Estamos, afinal, a falar do mais antigo festival de cinema do mundo, fundado em 1932 como uma "Exposição Internacional de Arte Cinematográfica". E se é verdade que a dimensão especificamente artística lhe conferiu, sobretudo nas últimas décadas, alguma vulnerabilidade face à agressividade comercial de outros eventos (Cannes, desde logo), não é menos verdade que a preservação do "primitivismo" tem ajudado a manter uma identidade plena de nobreza.

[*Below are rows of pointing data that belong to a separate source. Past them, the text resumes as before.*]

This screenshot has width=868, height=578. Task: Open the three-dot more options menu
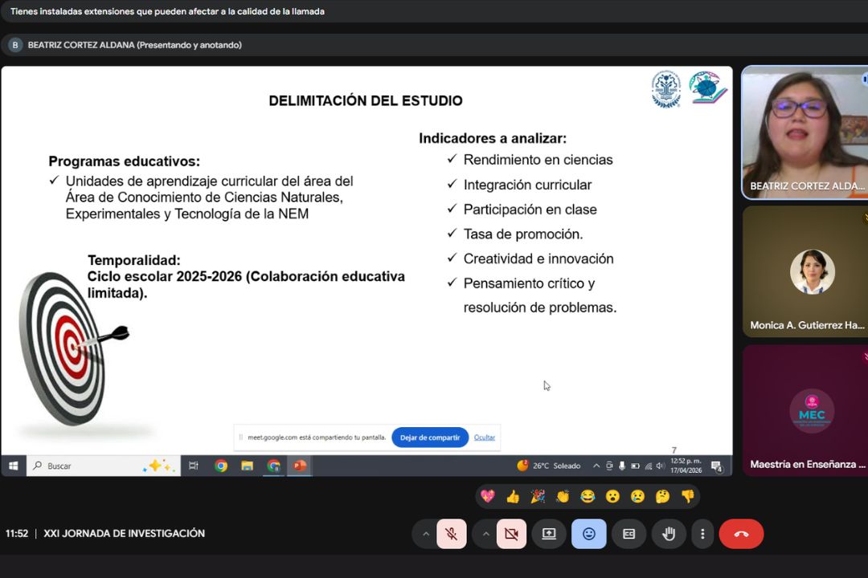pyautogui.click(x=702, y=534)
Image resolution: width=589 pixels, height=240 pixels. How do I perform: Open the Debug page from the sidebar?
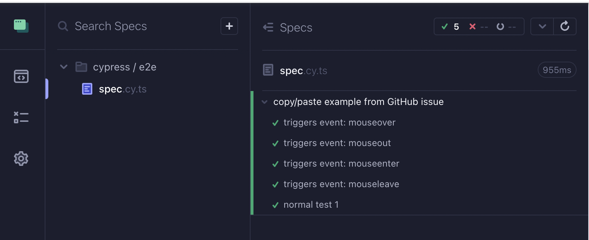coord(21,117)
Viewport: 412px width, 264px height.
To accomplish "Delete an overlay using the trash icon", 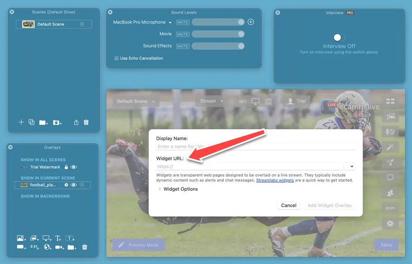I will (85, 247).
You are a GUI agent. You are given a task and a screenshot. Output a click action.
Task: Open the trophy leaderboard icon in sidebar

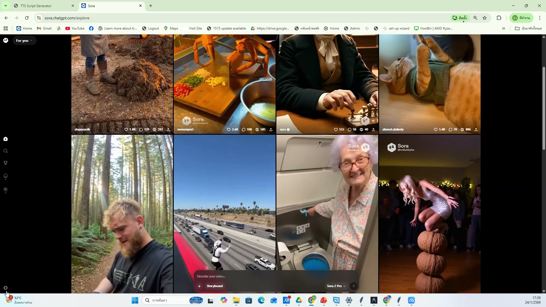click(5, 163)
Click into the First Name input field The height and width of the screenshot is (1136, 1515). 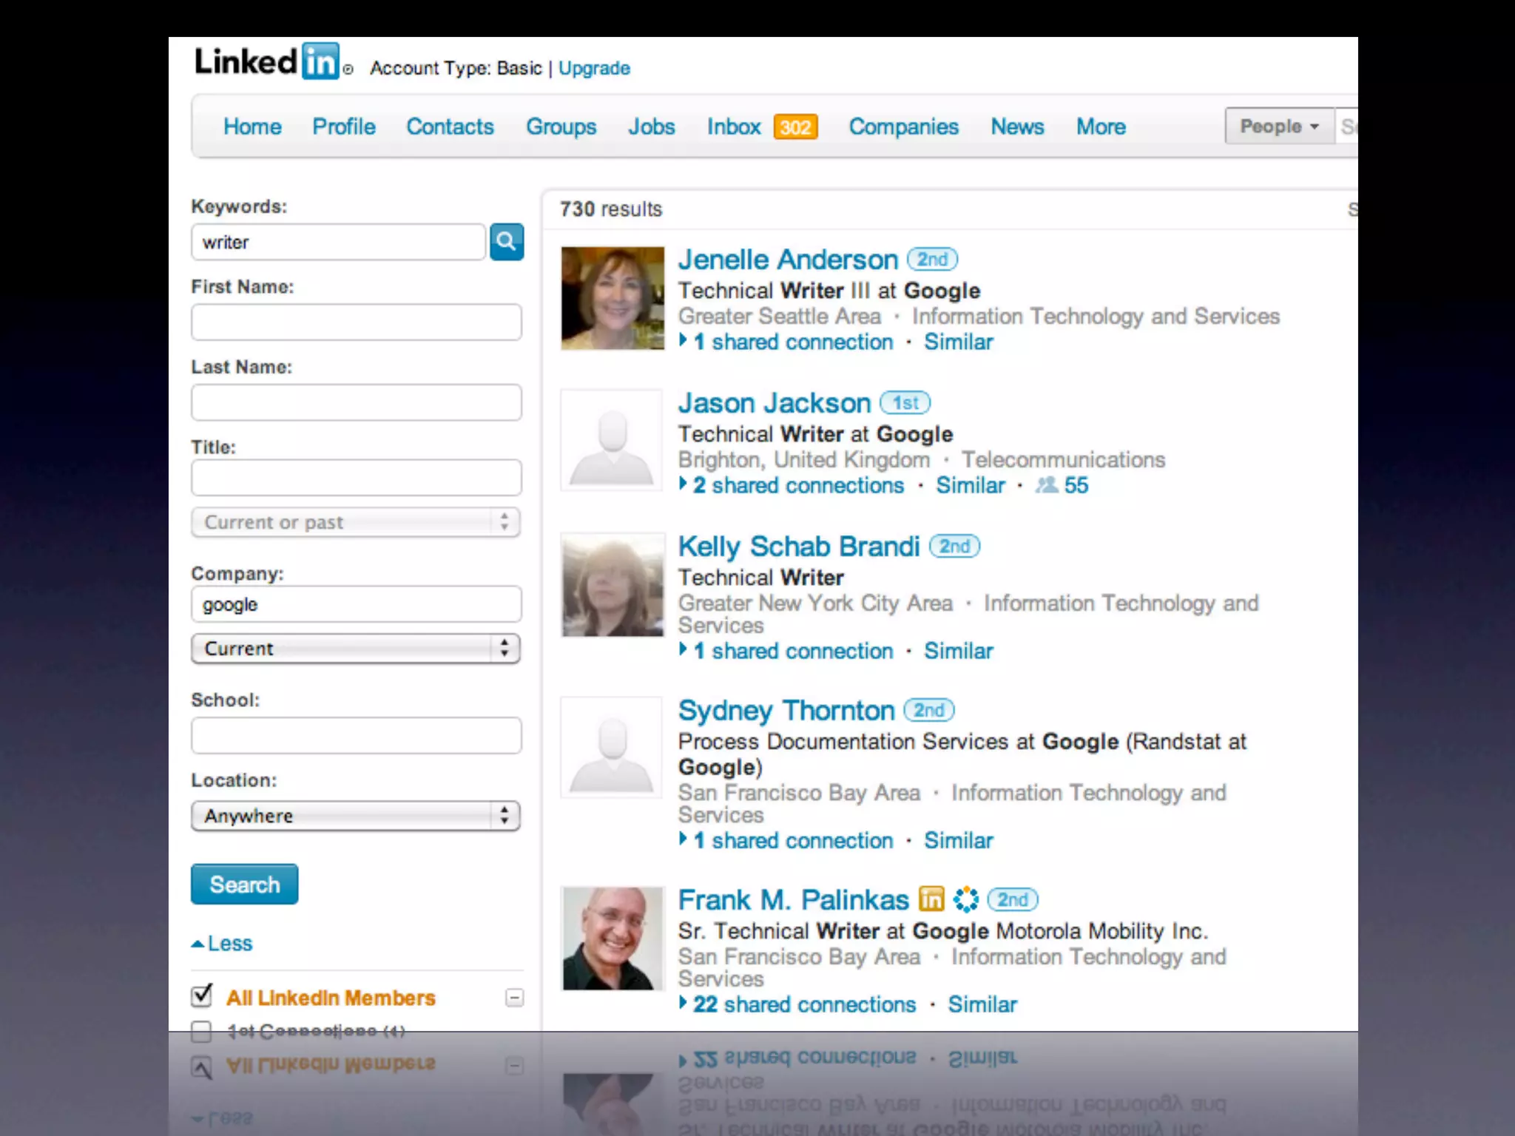(x=356, y=322)
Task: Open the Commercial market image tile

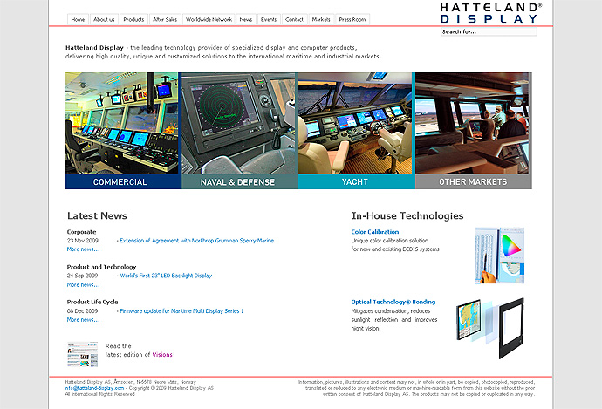Action: point(122,129)
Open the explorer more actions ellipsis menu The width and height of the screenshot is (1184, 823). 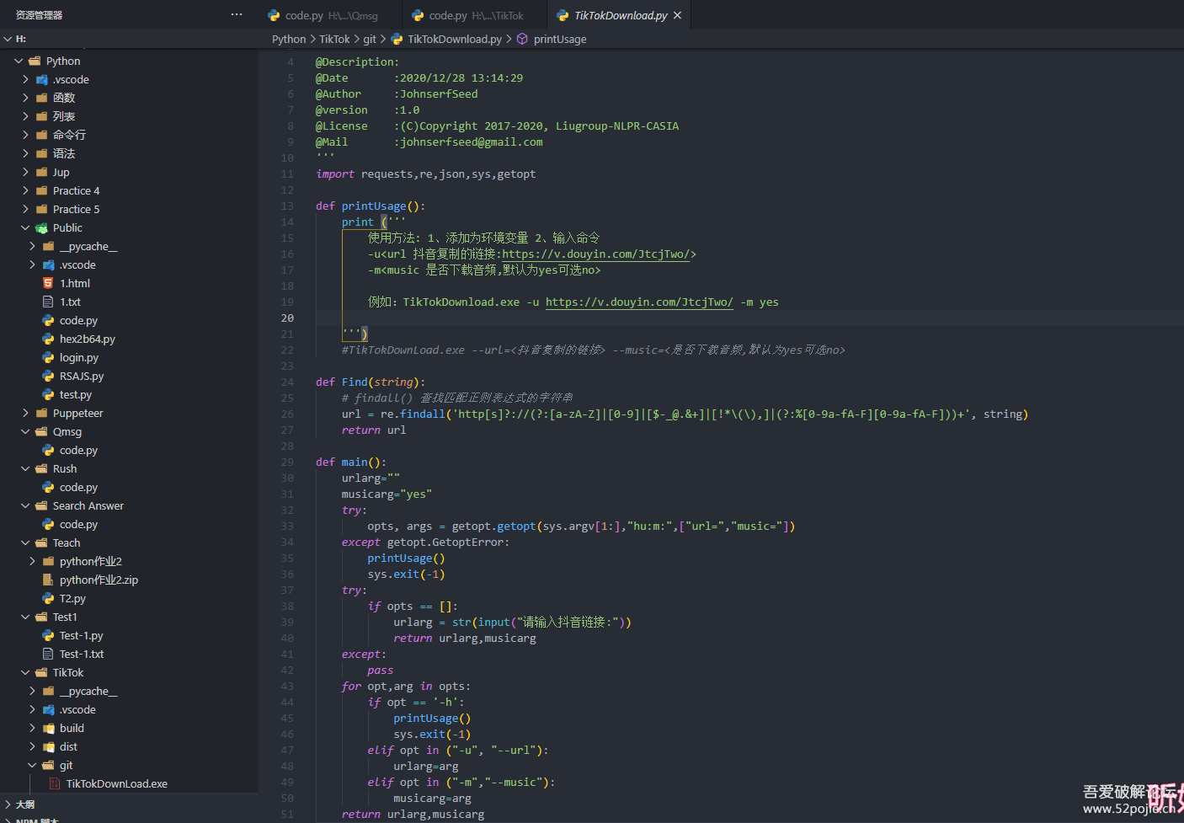(x=237, y=14)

Vale a pena atentar nas palavras do director Marco Müller no site oficial do festival (labiennale.org/en/cinema), numa declaração que envolve uma longa reflexão sobre o estado das coisas (cinematográficas e não só...). Escreve ele: "O sentimento de contemporaneidade não nasce do conhecimento ou aplicação de determinados recursos e técnicas." E lembra, de forma inequívoca, que "a criatividade não pode estar subordinada" a tais recursos e técnicas.

Com experiência adquirida como director dos festivais de Roterdão (1989-1991) e Locarno (1991-2000), Müller cita dois nomes cuja obra será objecto de revisitação em Veneza/2011: Roberto Rossellini, referência tutelar do cinema moderno (italiano e não só) e Nicholas Ray, símbolo perene do individualismo no interior de Hollywood. Como Müller diz, eles são fundamentais "para compreendermos o mundo em 2011".